AOC’s critics are pretending not to know how language works

The right cries foul—as did the left when Sarah Palin was cawing “Don’t retreat, reload” back in 2011, even in the wake of the shooting of Representative Gabrielle Giffords. Republicans at the time expected all to understand that this was simply colorful, metaphorical language, not a literal incitement to violence. They defend Trump’s ravings today on the same grounds. He has fondly referred to certain “old days” when a protester at one of his rallies would have been “carried out on a stretcher.” And he has suggested that he would pay the legal bills of whoever put him there. Never mind the more lexical violence, such as referring to protesting black athletes as “sons of bitches.”

Anyone expressing outrage is told to read this kind of expression as Trump simply “being real,” part entertainer and part president, someone who is just plain hard to rein in. We are told he is joking and to get over ourselves.

Well, okay then—but surely the right can let Ocasio-Cortez get away with implying certain parallels that are hard to miss between, yes, fascism and Trump’s behavior. We have no reason to suppose Trump desires to herd Mexicans and Central Americans together and put them to death.

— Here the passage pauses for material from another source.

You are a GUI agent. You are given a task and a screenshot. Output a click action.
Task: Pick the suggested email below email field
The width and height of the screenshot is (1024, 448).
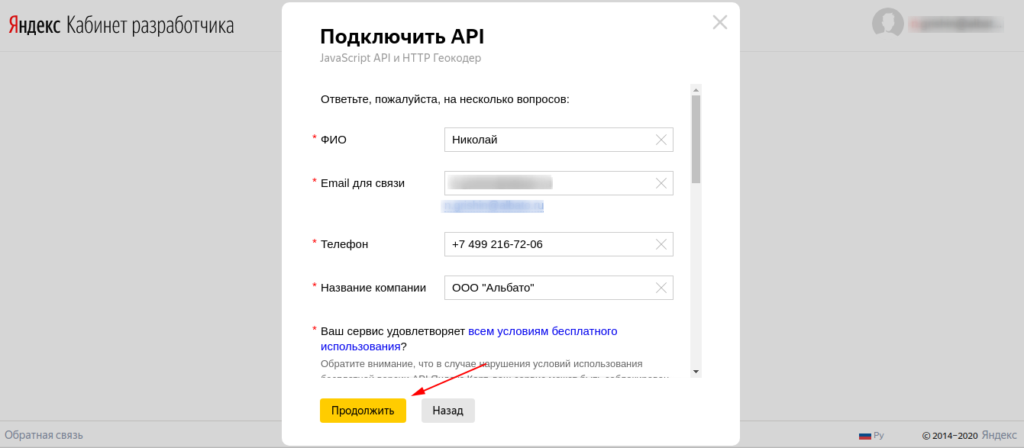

However, we have every reason to see his actions and statements as manifestations of the kind of ideology that has led to horrors of that kind. Ever floating, if not spelling out, the idea that violence is a permissible means to a glorious national end; the cult of leadership Trump encourages; the suggestion that the openly bigoted members of the alt-right are essentially good people whose views constitute a legitimate counterpoise to those who combat racism—only denialism explains how anyone could not see glimmers of likeness between Trump and Messrs. Hitler and Mussolini.